But before the luxury condos — with their wood-burning fireplaces, mahogany doors, sun-drenched living rooms and capacious balconies — were fodder for the pages of glossy real estate catalogues, the classic white brick complex was a cautionary tale for bad real estate marriages.
A record amount
The causes of the dispute over the costly condo conversion — the developers paid $623 million for the building, or a record of more than $1 million per apartment, at the height of the market — have remained largely a mystery, overshadowed in part by a parallel lawsuit launched by tenants against both developers.
Today, both partners are bound by confidentiality agreements not to discuss the matter, and the true story of what happened behind closed meeting doors may never be known.
Still, court documents and interviews with some of those caught in the middle suggest an outline of what went wrong, and offer a behind-the-scenes glimpse into a real estate feud that one contractor involved crowned “one of the most unpleasant experiences of my life.”
Optimistic start
It began, like most marriages, with high hopes for the future. And in real estate circles, the two partners were the equivalent of a power couple.
JeremiahW. O’Connor Jr., known to many as Jerry, had acquired and developed more than 10 million square feet of regional shopping malls in the 1980s, and has been managing private equity funds since 1994. Richard Kalikow, scion to a powerful real estate family and the cousin of former MTA chairman Peter Kalikow, had a track record for high-flying deals. In the 1980s, he’d converted more than 7,000 apartments to condos.

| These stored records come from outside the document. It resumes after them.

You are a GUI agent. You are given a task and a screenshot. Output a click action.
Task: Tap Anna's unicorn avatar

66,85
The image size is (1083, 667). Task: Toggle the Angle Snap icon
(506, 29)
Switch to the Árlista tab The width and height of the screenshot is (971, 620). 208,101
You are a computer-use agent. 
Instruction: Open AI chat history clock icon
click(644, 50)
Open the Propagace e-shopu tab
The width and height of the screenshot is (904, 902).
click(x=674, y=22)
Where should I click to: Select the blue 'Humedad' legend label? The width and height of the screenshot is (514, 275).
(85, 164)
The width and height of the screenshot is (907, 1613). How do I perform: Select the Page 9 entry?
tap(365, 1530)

In the 1990s, he founded Max Capital Management Corp. with Adam Hochfelder. At its peak, Max Capital owned and managed 8 million square feet of office space worth $2.7 billion, including 230 Park Avenue, the Condé Nast Building and the Associated Press headquarters at 450 West 33rd Street.
On a side note, Kalikow and Hochfelder later suffered a nasty split detailed in a number of press accounts and a lawsuit of their own. After Kalikow sold his 60 percent share of the business to Hochfelder, he sued and accused him of withholding information that resulted in an unfair buyout price — an allegation that Hochfelder denied.
But back to our power couple: One source familiar with the project’s origin said that the matchmaker of the Kalikow-O’Connor pairing was Howard Michaels, chairman and chief executive officer of the Carlton Group, the real estate investment banking firm that eventually arranged an $840 million equity and condo conversion financing package for the joint venture.
He put them together, the story goes, after they came in individually as top bidders in earlier rounds held by New York Life Insurance Company to sell the property. (Michaels did not return calls seeking comment, and neither partner would discuss how their courtship began.)
On its face, the pairing made sense — Kalikow had a history of managing high-class properties, O’Connor of investing in them. Under the terms of the deal, Kalikow and his ownership entity, Alpha Manhattan LLC, was the operating partner, running the day-to-day operations, while O’Connor’s ownership interest, ONA Manhattan House LLC, held the majority share.
Winning bidders
Together, Kalikow and O’Connor outbid some of New York’s biggest real estate names to win the right to buy the Manhattan House for $623 million. The vanquished back in October 2005 included Jerry Speyer, Aby Rosen, the Zeckendorfs and Dune Capital, among others.
“It’s location, location, location,” O’Connor crowed to a reporter at the time. “It’s quality, quality, quality.”
The deal set a national record, as the highest per-unit price paid for a single residential building slated for condo conversion. (The sale would later be eclipsed in total dollar value by deals like the purchase of Stuyvesant Town.)
In retrospect, the seeds of the nasty divorce may well have been present even on the day of the big purchase: In the overheated real estate market of the time — where the speed and audacity of the bid won the day — the newly paired moguls couldn’t have had much time to discuss their respective “visions” for the property, before throwing their chips into the bidding pool and hoping to emerge victorious. The high price, with its resultingly small cap rate, left “that much less margin for error,” noted one observer at the time.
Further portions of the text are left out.